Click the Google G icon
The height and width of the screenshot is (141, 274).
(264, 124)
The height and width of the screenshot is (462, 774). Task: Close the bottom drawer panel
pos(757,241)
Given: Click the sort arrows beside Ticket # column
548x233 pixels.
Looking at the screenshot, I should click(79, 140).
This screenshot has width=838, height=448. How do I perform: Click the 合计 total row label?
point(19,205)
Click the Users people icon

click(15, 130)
-=-=-
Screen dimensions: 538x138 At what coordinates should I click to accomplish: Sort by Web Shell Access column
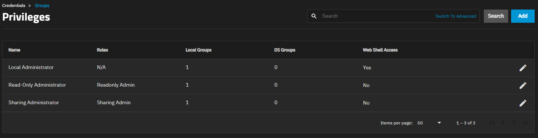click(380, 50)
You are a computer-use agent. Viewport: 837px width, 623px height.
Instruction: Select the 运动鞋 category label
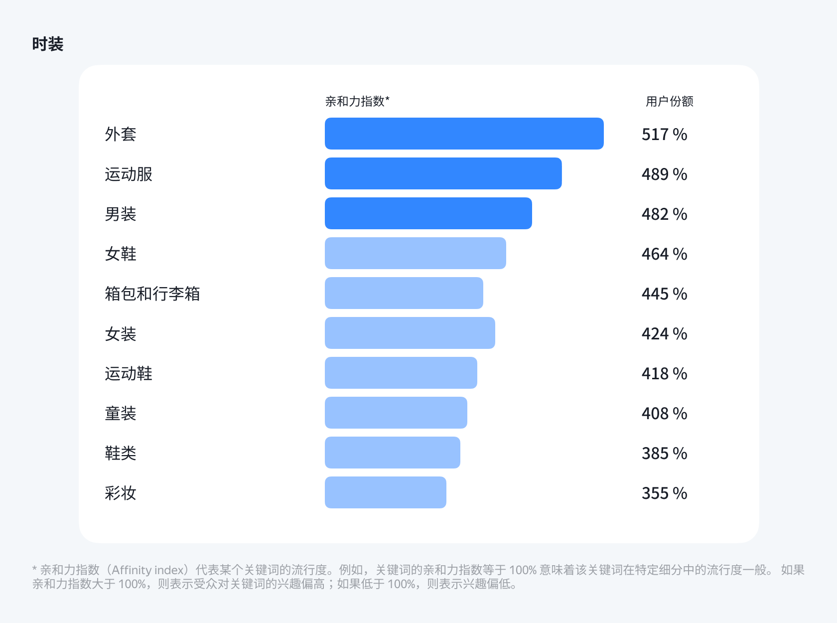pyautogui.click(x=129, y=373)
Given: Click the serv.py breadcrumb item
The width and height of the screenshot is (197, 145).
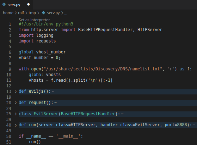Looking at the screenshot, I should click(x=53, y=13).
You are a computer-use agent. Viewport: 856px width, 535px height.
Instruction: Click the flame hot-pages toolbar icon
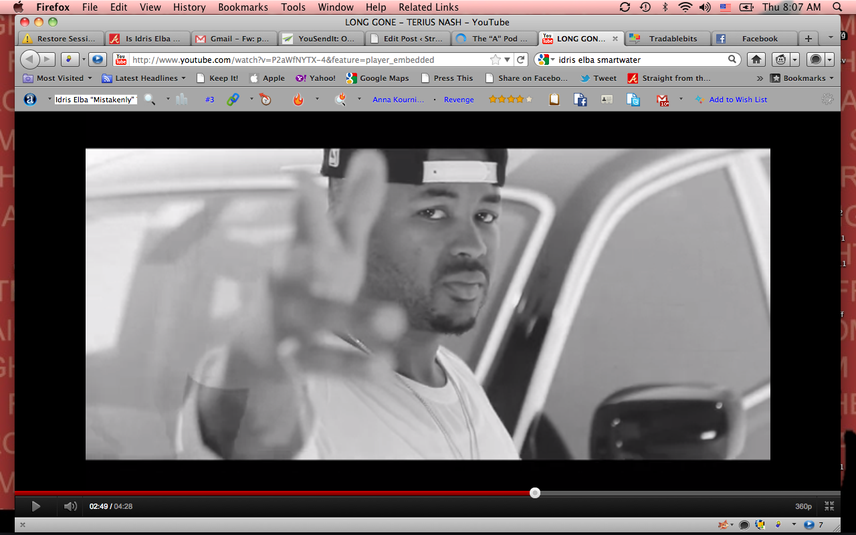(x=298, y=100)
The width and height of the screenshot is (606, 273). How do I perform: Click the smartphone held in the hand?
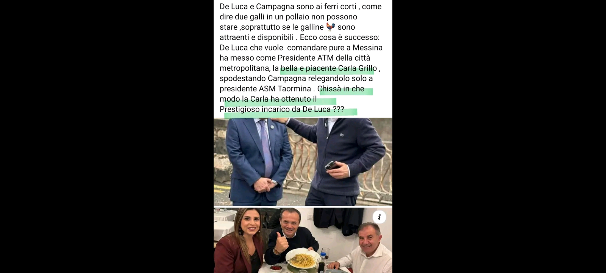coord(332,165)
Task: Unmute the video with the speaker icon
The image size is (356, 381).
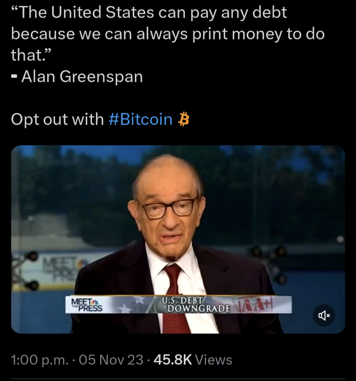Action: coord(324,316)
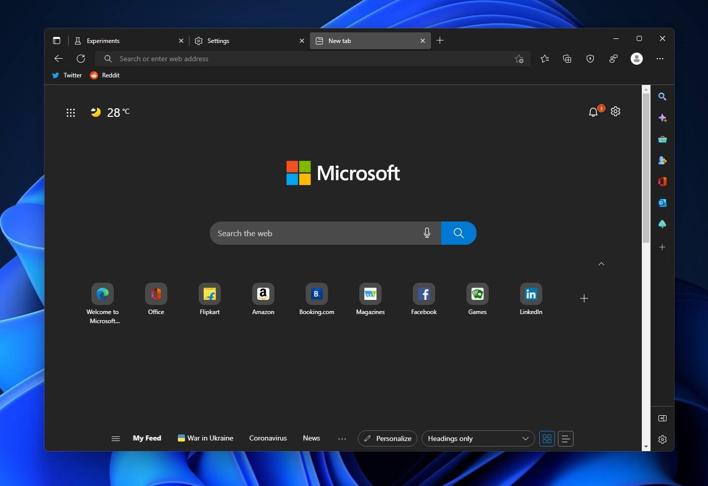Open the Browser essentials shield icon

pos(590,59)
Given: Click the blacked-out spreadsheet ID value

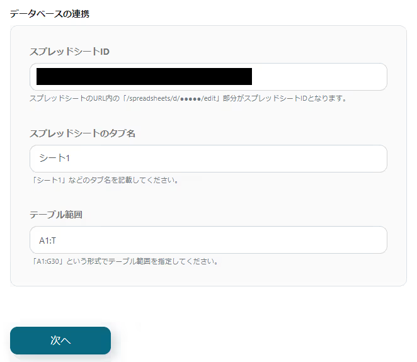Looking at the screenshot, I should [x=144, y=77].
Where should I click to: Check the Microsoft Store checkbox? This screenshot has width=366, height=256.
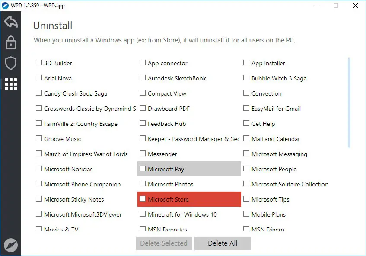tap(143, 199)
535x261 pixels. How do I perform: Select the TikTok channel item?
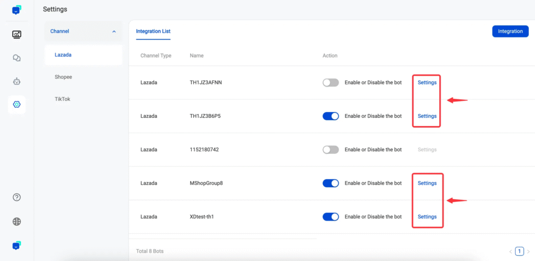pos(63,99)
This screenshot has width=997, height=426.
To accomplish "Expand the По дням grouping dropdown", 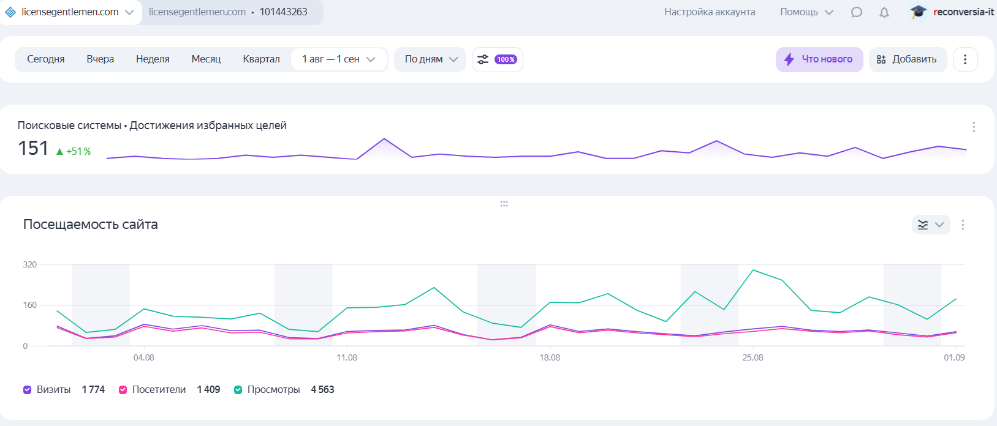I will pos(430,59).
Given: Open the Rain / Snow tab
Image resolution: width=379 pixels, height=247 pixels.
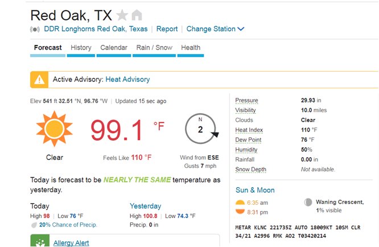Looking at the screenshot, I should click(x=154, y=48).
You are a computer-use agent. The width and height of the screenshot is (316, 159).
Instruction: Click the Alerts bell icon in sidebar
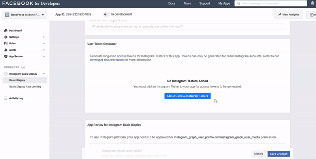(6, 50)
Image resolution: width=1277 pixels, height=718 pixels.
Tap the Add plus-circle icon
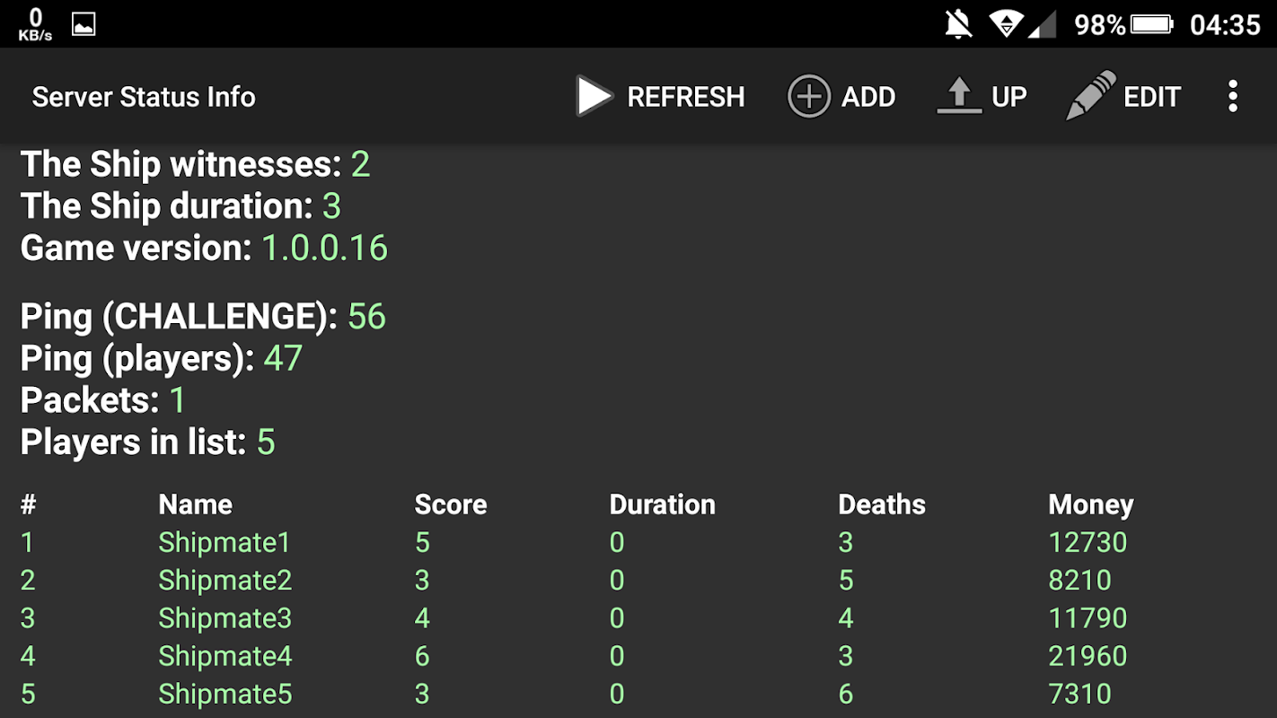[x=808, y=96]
-=-=-
→ **DESCRIPTION OF THE TASK**
Count the lines in the records above that contain the word "Viewport", and give only that number.

→ **PROBLEM SOLUTION**
2